Penulis: Christhoper Natanael Raja
TVRINews, Jakarta
Presiden RI Prabowo Subianto menjawab berbagai pertanyaan terkait isu-isu terkini, mulai dari kasus penyiraman air keras terhadap aktivis, program MBG, keanggotaan Indonesia dalam Board of Peace (BoP), hingga tantangan ekonomi akibat perang global.
Pernyataan tersebut disampaikan dalam program “Presiden Prabowo Menjawab” bersama jurnalis dan pakar yang tayang pada Kamis, 19 Maret 2026.

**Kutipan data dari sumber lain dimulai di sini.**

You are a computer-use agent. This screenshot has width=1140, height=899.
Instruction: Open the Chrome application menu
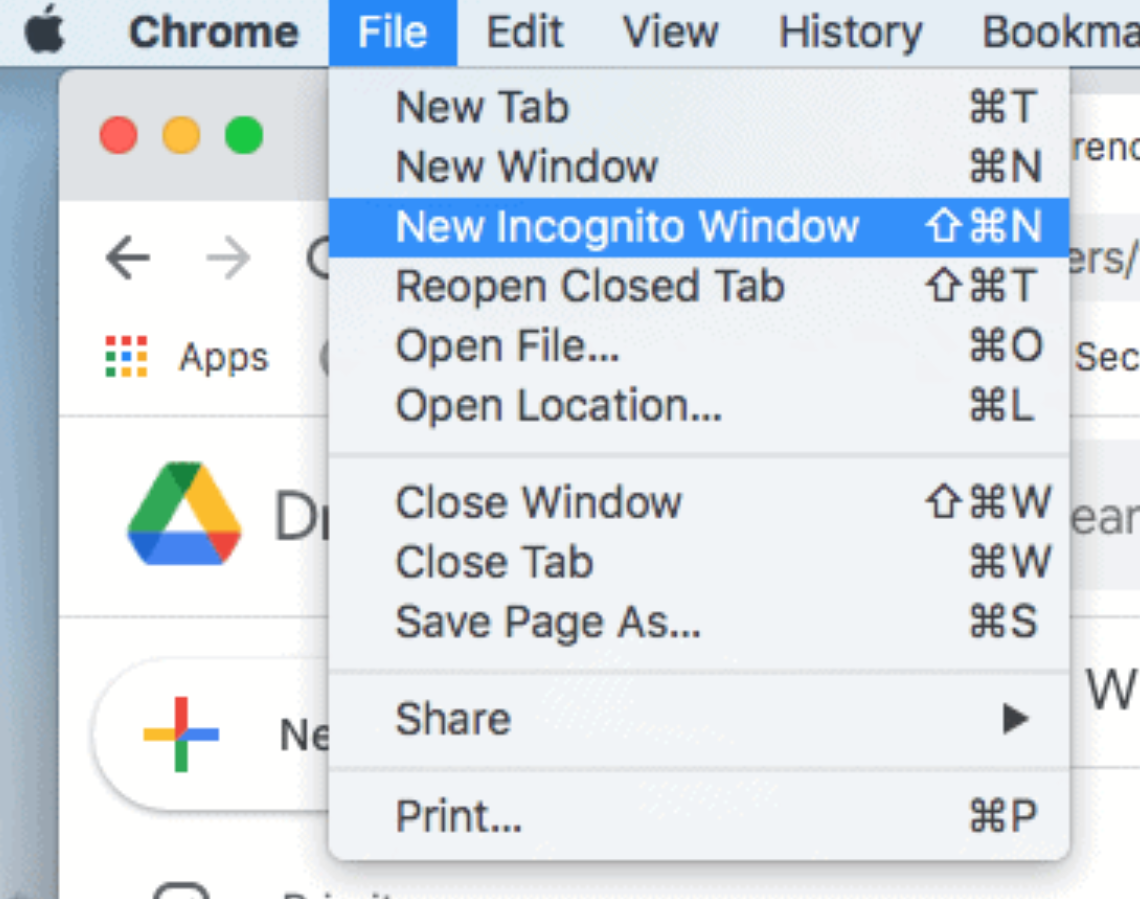click(213, 32)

Sejumlah warganet turut merespons tayangan tersebut. Salah satunya pengguna Threads dengan akun @masreza.tv yang menilai Presiden Prabowo mengikuti perkembangan isu, termasuk yang ramai di media sosial.
“Presiden ternyata nyimak sosmed seperti netizen. Beliau mengerti kegaduhan yang terjadi dan bagaimana menyelesaikannya,” tulisnya, dikutip Jumat, 20 Maret 2026.
Ia juga menilai Presiden Prabowo tidak menampik berbagai julukan yang muncul di ruang publik selama hal tersebut dinilai untuk kepentingan yang lebih luas.
Selain itu, warganet tersebut menilai Presiden Prabowo menghormati kebebasan berpendapat dan mempertimbangkan berbagai masukan sebelum mengambil kebijakan.
Menurutnya, pendekatan yang ditunjukkan dalam wawancara tersebut lebih menekankan pada langkah konkret dibanding retorika, serta membuka ruang bagi pandangan para ahli.
“Beliau lebih menekankan ke aksi nyata dan mau mendengar pendapat dari ahli, tidak tergesa-gesa dalam menentukan sikap,” ujarnya.
Ia juga menilai pemerintah telah memiliki arah kebijakan ke depan, meski pelaksanaannya dinilai bergantung pada kualitas sumber daya manusia yang menjalankan, termasuk dalam menjaga integritas dan mencegah penyimpangan.